1 About

1.1 Contributions

Please note that authorship is alphabetical. Contributions are listed below - see github for details and who to blame for what :-).

Ben Anderson ( @dataknut)

1.3 Citation

If you wish to refer to any of the material from this report please cite as:

  • Anderson, B., (2019) Air Quality in New Zealand: Exploring “official” data , University of Southampton: Southampton, UK.

Report circulation:

  • Public.

Report purpose:

  • to explore official New Zealand Air Quality data

This work has received funding from the European Union’s Horizon 2020 research and innovation programme under the Marie Skłodowska-Curie grant agreement No 700386 (SPATIALEC).

This work is (c) 2019 the University of Southampton.

2 Introduction

LAWA seems to hold sub-daily data as it is used to create almost real-time plots & reports - see https://www.lawa.org.nz/explore-data/otago-region/air-quality/alexandra/alexandra-at-5-ventry-street/

It is unclear how we can access this data so for now we have used the MfE data.

3 PM 10 data

PM 10 data: has more sensors and wider coverage.

Data source: https://data.mfe.govt.nz/data/category/air/

Data file: mfe-pm10-concentrations-200617-CSV/pm10-concentrations-200617.csv

df <- paste0(dPath, pm10File)

pm10dt <- data.table::fread(df)
pm10dt[, `:=`(ba_date, lubridate::as_date(date))]
# the data is daily but there may be gaps?
pm10dt[, `:=`(council.site, paste0(council, ".", site))]

Overall there are:

  • 93 sites spread over
  • 15 councils
# looks like daily data with gaps
p <- makeTilePlot(pm10dt[council.site %like% "ORC"], yvar = "pm10", byvar = "council.site")
p + labs(y = "pm10") + guides(fill = guide_legend(title = "pm10"))
Test data values by date and site (Otago RC)

Figure 3.1: Test data values by date and site (Otago RC)

st <- pm10dt[, .(mean_PM10 = mean(pm10), min_PM10 = min(pm10), max_PM10 = max(pm10), 
    nObs = .N, startDate = min(ba_date), endDate = max(ba_date)), keyby = .(council)]

kableExtra::kable(st, digits = 2, caption = "Summary statstics for PM10 by Council") %>% 
    kable_styling()
Table 3.1: Summary statstics for PM10 by Council
council mean_PM10 min_PM10 max_PM10 nObs startDate endDate
AC 14.63 1.28 275.95 41471 2006-01-02 2016-12-31
BOPRC 17.16 -0.82 433.75 15931 2006-01-02 2016-12-31
ECAN 20.70 -0.55 191.53 36549 2006-01-02 2017-09-03
GDC 13.11 -10.00 75.30 1671 2006-04-18 2017-11-20
GWRC 12.04 0.07 93.75 14944 2006-01-02 2016-12-31
HBRC 16.04 -0.60 86.22 6346 2006-01-02 2017-11-01
HRC 14.35 2.92 105.48 6703 2006-07-05 2017-12-31
MDC 16.17 -8.00 82.70 3833 2006-06-24 2017-11-25
NCC 18.39 -1.00 116.00 10359 2006-01-02 2017-12-31
NRC 13.84 -0.20 94.91 5692 2006-05-04 2016-12-31
ORC 23.39 0.00 203.21 21712 2006-01-02 2017-08-31
SRC 19.88 0.54 141.68 7920 2006-05-07 2016-12-31
TDC 19.99 3.00 133.00 3920 2006-01-02 2016-12-31
WCRC 20.08 0.00 129.06 3721 2006-05-03 2017-11-19
WRC 14.02 -7.43 135.47 29192 2006-01-02 2016-12-31

Table 3.1 suggests there are negative values for some days.

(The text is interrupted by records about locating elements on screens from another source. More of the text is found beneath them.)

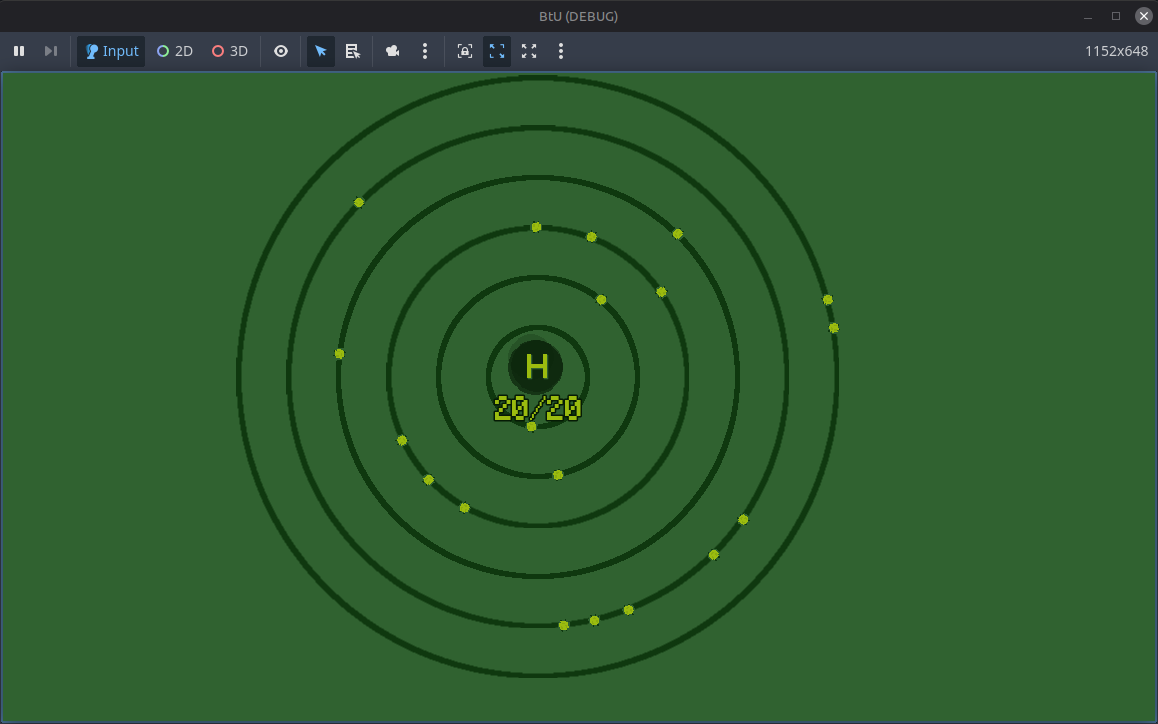This screenshot has height=724, width=1158.
Task: Open the camera options dots menu
Action: click(425, 51)
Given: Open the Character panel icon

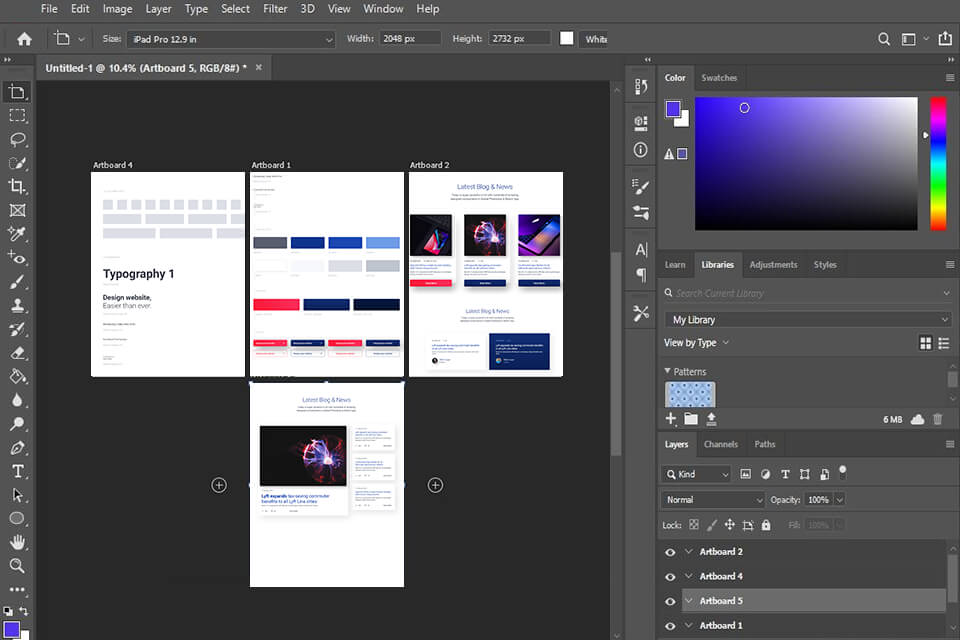Looking at the screenshot, I should pos(641,249).
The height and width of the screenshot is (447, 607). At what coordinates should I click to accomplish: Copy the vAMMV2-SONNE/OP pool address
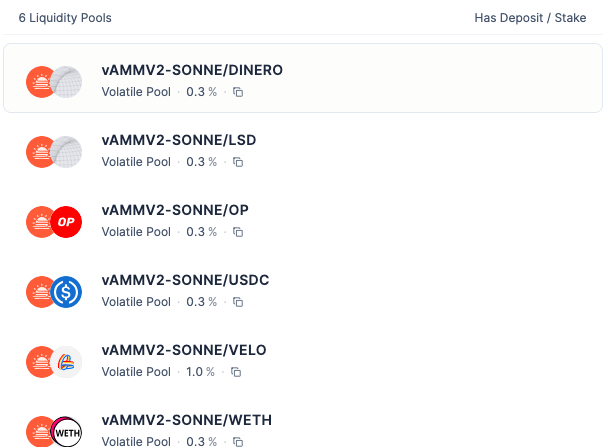(x=238, y=232)
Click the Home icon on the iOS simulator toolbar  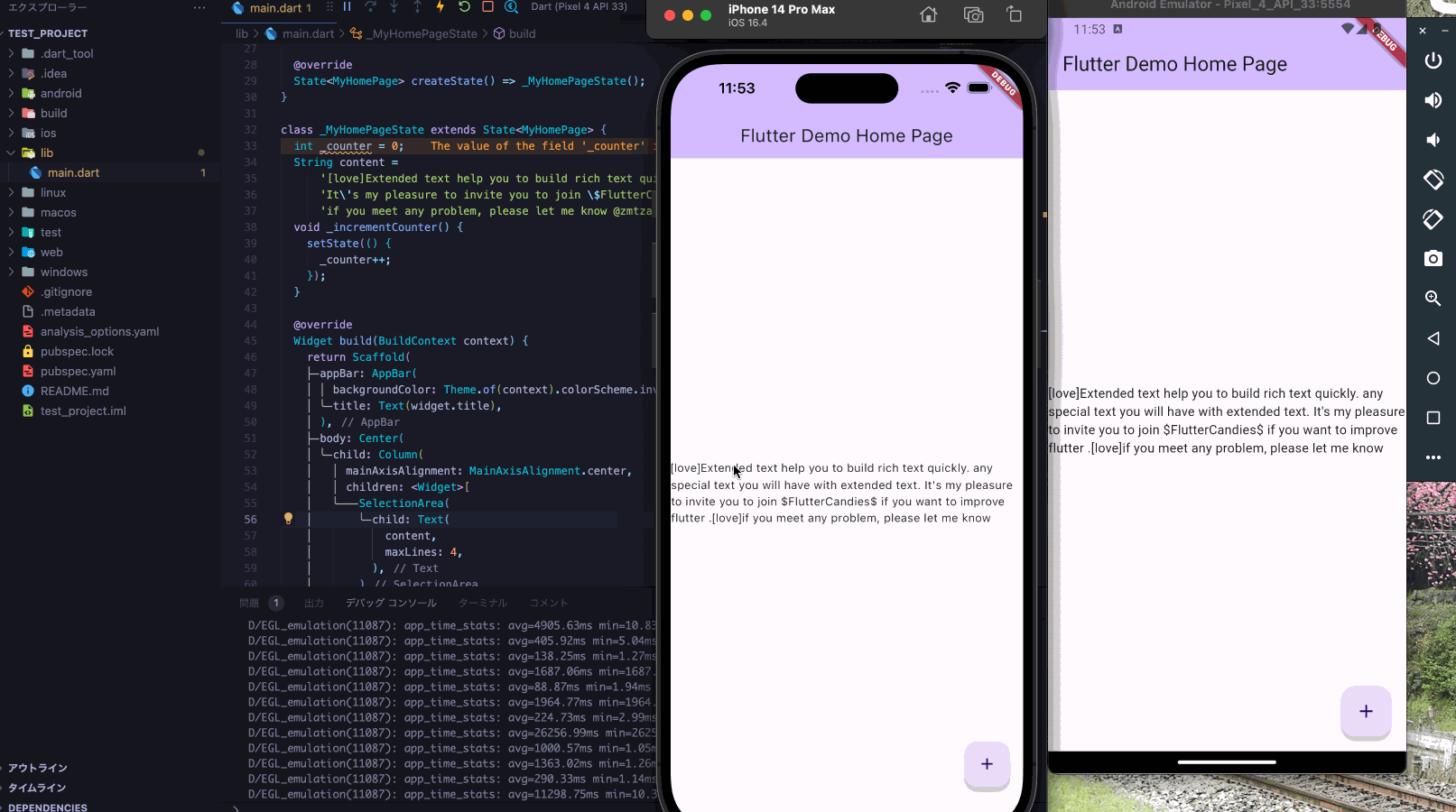(928, 15)
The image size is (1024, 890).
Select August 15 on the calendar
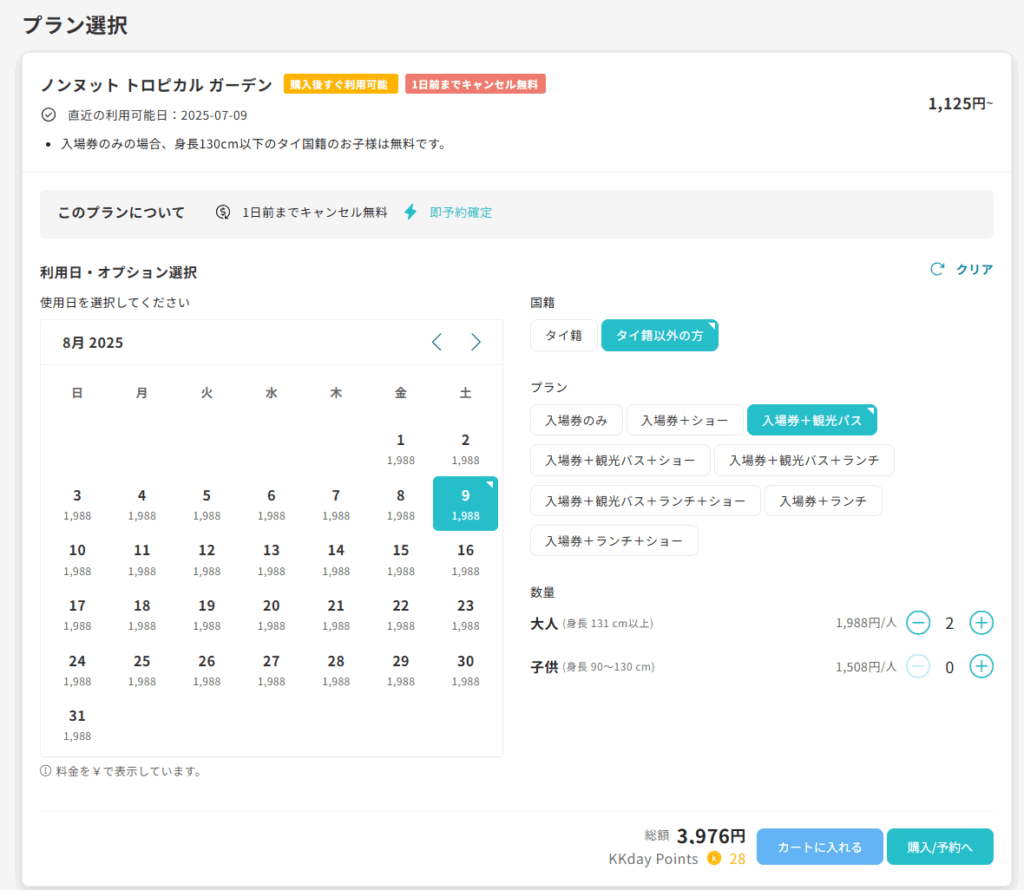(x=400, y=559)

Why?

Figure 3.2 shows daily values for all sites and indicates those that cross the:

# looks like daily data with gaps
p <- makeLinePlot(pm10dt, yvar = "pm10", byvar = "council.site")

p <- p + labs(y = "pm10", caption = "NZ/WHO threshold shown in red") + geom_hline(yintercept = dailyPm10Threshold_WHO, 
    colour = "red") + geom_hline(yintercept = dailyPm10Threshold_NZ, colour = "red") + 
    guides(colour = guide_legend(title = "pm10")) + theme(legend.position = "bottom") + 
    facet_grid(council ~ .)

p
Test data values by date and site

Figure 3.2: Test data values by date and site

plotly::ggplotly(p)

Figure 3.2: Test data values by date and site

4 PM 2.5 data

PM 2.5 data: has fewer sensors and less coverage.

Data source: https://data.mfe.govt.nz/data/category/air/

Data file: mfe-pm25-concentrations-200817-CSV/pm25-concentrations-200817.csv

df <- paste0(dPath, pm2.5File)

pm2.5dt <- data.table::fread(df)
pm2.5dt[, `:=`(ba_date, lubridate::as_date(date))]
# the data is daily but there may be gaps?
pm2.5dt[, `:=`(council.site, paste0(council, ".", site))]

Overall there are:

  • 35 sites spread over
  • 9 councils
# looks like daily data with gaps
p <- makeTilePlot(pm2.5dt, yvar = "pm2_5", byvar = "council.site")
p + labs(y = "pm2_5") + guides(fill = guide_legend(title = "pm2_5"))
Test data values by date and site

(#fig:pm2_5TestData)Test data values by date and site

st <- pm2.5dt[, .(mean_PM10 = mean(pm2_5), min_PM10 = min(pm2_5), max_PM10 = max(pm2_5), 
    nObs = .N, startDate = min(ba_date), endDate = max(ba_date)), keyby = .(council)]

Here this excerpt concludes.